Problem details: The copy must match the data below line for line and contain no images.
◆ ◆ ◆
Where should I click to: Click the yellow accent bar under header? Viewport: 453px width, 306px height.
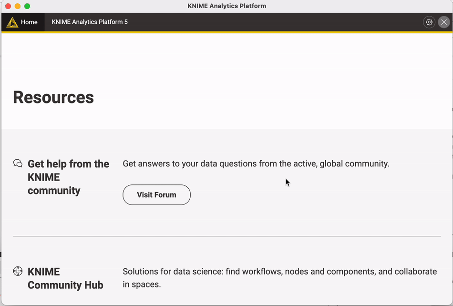coord(227,32)
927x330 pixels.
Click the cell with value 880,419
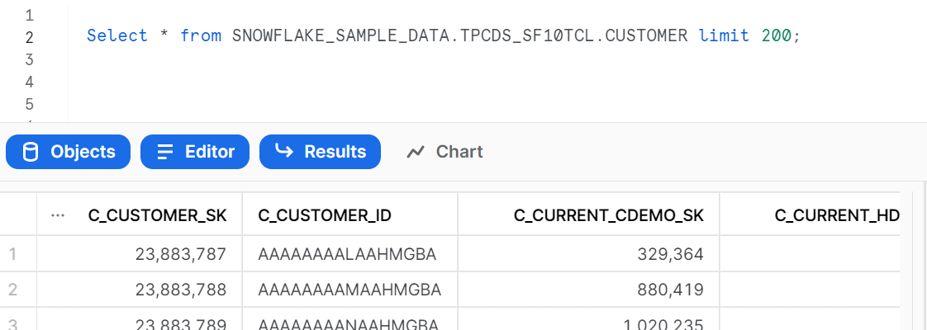click(668, 290)
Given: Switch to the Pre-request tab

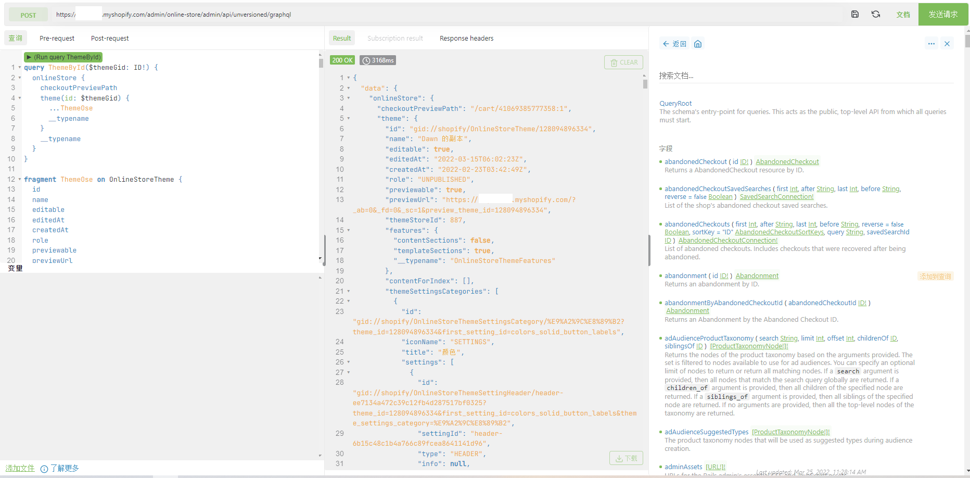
◆ ◆ ◆
Reply to the exercise:
Where should I click to: Click the yellow accent bar under header? Viewport: 453px width, 306px height.
coord(227,32)
927x330 pixels.
Click the cell with value 880,419
click(668, 290)
Given: Switch to the Pre-request tab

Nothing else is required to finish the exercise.